Synthesis and Purification of Digoxigenin-Labeled RNA Probes for In Situ Hybridization
This protocol was adapted from “Whole-Mount In Situ Hybridization,” Chapter 13, in Early Development of Xenopus laevis by Hazel L. Sive, Robert M. Grainger, and Richard M. Harland. Cold Spring Harbor Laboratory Press, Cold Spring Harbor, NY, USA, 2000.INTRODUCTION
In situ hybridization is the most versatile method for determining when and where embryonic transcripts are expressed. Although a detailed analysis of gene expression often requires analysis of sectioned material, the whole-mount approach is invariably the first method used to localize gene expression.
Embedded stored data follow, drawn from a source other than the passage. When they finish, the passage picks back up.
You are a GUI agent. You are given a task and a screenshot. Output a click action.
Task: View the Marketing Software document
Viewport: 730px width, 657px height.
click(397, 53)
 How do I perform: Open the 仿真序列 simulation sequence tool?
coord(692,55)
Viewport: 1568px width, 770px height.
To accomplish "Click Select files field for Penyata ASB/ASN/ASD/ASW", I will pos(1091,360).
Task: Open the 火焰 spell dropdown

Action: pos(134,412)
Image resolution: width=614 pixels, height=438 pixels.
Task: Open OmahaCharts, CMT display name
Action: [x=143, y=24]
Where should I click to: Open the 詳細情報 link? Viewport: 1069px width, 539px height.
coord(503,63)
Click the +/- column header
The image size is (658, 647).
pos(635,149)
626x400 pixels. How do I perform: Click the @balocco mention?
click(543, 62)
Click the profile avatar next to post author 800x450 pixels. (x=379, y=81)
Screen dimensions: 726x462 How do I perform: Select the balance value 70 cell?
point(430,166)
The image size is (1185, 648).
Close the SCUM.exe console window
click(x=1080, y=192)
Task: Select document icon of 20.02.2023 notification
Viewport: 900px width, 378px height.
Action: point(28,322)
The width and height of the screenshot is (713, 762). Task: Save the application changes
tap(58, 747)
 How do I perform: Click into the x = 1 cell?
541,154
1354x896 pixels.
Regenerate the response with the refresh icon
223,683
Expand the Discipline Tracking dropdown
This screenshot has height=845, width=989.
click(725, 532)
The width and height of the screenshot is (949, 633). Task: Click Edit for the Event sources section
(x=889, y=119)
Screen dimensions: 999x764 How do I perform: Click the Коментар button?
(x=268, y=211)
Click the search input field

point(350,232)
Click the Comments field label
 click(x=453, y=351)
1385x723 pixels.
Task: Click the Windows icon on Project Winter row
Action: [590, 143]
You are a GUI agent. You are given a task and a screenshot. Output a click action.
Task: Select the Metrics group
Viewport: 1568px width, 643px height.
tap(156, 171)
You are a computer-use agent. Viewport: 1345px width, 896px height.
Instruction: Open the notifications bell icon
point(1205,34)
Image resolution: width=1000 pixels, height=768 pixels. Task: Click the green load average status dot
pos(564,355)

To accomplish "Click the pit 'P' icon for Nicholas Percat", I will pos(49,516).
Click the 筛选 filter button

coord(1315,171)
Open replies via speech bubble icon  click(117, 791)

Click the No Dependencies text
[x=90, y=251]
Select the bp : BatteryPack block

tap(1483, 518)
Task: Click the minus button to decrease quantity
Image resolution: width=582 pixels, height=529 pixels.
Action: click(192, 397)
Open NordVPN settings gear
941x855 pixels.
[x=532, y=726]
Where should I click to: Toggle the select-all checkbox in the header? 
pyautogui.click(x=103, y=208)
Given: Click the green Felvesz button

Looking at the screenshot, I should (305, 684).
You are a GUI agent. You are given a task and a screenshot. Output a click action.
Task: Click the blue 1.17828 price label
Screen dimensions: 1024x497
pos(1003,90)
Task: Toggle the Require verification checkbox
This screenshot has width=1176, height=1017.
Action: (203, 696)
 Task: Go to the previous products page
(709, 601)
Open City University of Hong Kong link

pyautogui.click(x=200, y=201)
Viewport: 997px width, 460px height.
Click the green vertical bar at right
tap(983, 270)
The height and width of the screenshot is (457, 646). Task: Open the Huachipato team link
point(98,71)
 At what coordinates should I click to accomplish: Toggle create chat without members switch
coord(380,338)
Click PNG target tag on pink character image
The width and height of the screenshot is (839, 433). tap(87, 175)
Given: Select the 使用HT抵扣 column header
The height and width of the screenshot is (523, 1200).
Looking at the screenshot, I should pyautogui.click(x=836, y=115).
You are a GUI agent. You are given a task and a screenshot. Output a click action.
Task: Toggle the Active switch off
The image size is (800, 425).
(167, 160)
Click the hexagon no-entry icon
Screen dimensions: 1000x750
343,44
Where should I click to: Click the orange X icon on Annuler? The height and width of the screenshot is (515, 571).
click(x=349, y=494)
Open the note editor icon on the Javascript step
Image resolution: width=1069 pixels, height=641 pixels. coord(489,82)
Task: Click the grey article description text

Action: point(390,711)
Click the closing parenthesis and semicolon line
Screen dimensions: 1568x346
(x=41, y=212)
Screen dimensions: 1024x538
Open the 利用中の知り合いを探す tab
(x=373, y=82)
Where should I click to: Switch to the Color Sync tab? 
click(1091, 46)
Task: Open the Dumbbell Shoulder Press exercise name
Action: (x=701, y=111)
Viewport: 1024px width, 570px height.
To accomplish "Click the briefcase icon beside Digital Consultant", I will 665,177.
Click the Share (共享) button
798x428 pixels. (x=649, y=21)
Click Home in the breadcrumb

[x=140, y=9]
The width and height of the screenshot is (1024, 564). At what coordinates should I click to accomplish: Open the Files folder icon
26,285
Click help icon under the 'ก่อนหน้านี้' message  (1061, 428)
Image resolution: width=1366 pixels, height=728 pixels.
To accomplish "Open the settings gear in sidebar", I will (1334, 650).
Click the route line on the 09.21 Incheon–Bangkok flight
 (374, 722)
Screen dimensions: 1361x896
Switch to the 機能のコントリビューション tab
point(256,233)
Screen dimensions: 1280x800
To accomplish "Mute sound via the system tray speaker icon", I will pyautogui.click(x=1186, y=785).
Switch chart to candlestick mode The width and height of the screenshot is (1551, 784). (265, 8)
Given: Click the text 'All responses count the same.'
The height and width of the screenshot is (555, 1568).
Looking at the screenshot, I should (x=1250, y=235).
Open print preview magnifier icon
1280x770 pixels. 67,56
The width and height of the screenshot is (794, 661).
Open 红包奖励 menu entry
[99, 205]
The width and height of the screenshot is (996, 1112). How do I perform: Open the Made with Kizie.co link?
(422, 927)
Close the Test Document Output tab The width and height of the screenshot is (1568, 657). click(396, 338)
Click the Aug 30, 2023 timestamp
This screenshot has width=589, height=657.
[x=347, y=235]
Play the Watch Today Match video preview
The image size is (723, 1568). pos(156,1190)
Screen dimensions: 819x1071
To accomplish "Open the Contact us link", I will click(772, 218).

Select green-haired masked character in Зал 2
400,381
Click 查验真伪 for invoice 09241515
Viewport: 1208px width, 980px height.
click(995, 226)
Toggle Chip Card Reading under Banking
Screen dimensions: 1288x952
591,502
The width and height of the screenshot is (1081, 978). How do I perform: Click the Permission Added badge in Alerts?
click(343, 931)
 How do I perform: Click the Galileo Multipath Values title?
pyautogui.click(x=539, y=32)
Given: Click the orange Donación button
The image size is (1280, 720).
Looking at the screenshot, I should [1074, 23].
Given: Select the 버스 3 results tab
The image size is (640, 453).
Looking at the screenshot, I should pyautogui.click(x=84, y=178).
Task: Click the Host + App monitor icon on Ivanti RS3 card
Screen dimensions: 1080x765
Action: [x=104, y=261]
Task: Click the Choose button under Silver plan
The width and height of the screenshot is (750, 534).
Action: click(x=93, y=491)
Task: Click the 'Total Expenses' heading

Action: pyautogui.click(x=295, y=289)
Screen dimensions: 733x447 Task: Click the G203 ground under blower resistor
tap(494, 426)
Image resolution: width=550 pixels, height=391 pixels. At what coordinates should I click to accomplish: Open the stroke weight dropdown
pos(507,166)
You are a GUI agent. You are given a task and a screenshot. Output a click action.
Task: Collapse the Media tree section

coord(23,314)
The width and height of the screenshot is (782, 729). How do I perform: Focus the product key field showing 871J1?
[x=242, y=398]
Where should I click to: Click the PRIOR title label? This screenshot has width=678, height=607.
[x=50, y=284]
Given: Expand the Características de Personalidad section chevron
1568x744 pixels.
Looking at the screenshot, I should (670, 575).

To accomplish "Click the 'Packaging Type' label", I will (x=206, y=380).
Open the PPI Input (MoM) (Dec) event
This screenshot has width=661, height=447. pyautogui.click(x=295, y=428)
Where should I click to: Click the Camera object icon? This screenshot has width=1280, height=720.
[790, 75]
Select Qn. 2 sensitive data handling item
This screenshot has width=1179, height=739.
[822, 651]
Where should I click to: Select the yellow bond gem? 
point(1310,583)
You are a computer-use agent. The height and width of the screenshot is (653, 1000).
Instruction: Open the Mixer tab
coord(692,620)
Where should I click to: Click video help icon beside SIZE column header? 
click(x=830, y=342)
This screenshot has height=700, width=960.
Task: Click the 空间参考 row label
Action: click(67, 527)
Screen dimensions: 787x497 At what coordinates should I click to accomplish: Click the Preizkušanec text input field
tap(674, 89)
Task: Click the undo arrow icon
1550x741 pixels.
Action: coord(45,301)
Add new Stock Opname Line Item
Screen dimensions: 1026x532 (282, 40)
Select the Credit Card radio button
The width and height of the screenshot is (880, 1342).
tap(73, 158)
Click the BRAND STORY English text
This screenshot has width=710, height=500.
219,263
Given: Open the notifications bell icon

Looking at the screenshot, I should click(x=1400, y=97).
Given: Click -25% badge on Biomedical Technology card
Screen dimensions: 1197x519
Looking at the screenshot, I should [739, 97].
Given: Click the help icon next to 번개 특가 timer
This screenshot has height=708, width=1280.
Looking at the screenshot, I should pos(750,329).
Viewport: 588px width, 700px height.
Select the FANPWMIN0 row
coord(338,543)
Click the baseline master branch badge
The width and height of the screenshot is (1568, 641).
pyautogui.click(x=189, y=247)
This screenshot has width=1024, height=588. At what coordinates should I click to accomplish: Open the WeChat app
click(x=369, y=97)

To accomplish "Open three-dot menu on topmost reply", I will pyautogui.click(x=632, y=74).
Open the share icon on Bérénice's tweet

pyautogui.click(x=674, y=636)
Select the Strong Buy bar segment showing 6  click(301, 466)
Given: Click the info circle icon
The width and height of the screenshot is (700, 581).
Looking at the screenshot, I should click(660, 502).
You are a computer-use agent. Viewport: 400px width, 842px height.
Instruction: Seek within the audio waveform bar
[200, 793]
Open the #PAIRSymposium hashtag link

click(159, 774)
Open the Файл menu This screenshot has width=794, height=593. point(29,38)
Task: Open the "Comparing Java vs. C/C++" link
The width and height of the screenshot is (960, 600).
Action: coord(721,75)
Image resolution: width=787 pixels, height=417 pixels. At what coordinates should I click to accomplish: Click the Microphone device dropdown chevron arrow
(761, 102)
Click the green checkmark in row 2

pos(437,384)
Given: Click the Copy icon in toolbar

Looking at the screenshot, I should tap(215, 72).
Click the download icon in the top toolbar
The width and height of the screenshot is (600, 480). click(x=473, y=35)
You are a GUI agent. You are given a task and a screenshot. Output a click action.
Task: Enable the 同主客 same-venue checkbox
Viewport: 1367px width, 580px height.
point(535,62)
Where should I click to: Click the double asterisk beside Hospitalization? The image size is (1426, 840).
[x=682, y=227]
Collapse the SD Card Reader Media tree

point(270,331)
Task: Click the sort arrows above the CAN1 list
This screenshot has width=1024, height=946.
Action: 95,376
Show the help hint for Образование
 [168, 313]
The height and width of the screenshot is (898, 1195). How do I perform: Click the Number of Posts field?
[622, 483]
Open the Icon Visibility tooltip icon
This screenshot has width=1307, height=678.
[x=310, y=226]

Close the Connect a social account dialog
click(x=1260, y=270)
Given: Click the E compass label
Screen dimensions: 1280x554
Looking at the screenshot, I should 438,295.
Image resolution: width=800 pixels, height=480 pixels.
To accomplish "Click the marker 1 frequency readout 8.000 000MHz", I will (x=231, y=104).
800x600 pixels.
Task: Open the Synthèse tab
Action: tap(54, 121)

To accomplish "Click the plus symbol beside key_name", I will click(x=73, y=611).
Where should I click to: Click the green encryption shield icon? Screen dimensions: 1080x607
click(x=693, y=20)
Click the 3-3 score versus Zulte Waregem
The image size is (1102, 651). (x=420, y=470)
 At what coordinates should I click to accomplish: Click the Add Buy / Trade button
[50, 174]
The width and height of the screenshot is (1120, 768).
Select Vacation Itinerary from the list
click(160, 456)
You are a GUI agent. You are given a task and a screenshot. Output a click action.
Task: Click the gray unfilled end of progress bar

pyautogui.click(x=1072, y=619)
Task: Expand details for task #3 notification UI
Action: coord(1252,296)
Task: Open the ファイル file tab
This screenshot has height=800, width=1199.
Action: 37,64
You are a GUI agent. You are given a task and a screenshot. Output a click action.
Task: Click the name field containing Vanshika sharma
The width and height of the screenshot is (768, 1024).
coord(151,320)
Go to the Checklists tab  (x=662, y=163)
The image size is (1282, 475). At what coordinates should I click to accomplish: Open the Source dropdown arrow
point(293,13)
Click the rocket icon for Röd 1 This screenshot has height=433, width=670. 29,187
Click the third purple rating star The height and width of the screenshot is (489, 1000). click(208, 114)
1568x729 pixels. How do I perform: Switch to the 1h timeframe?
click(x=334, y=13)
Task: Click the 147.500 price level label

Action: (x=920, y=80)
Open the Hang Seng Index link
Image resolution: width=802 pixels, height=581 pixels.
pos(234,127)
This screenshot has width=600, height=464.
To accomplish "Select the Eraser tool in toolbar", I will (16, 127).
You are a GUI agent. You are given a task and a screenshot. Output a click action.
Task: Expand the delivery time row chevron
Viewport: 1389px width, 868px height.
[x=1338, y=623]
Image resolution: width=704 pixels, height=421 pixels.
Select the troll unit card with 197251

Whole-mount in situ hybridization has also become an invaluable tool for analyzing experimentally manipulated embryos and explants. The information gained using this technique is similar to that obtained from immunohistochemistry and includes not only the location of expression but a semiquantitative estimate of the relative levels of gene expression in different parts of the embryo. Because most genes are first analyzed as genomic or cDNA clones, it is straightforward to derive specific probes from these sequences. In this protocol, standard RNA synthesis using a bacteriophage polymerase is carried out incorporating a digoxigenin-substituted ribonucleotide, dig-UTP. In vitro transcription in the direction opposite to in vivo transcription of the mRNA makes an antisense RNA that is complementary to the mRNA. The ratio of dig-UTP to UTP has been optimized to give efficient synthesis and efficient detection of the probe. The three commercially available bacteriophage polymerases (SP6, T7, and T3) all incorporate the substituted nucleotide with equivalent efficiencies, and thus there is a wide choice of plasmid vectors to prepare the template.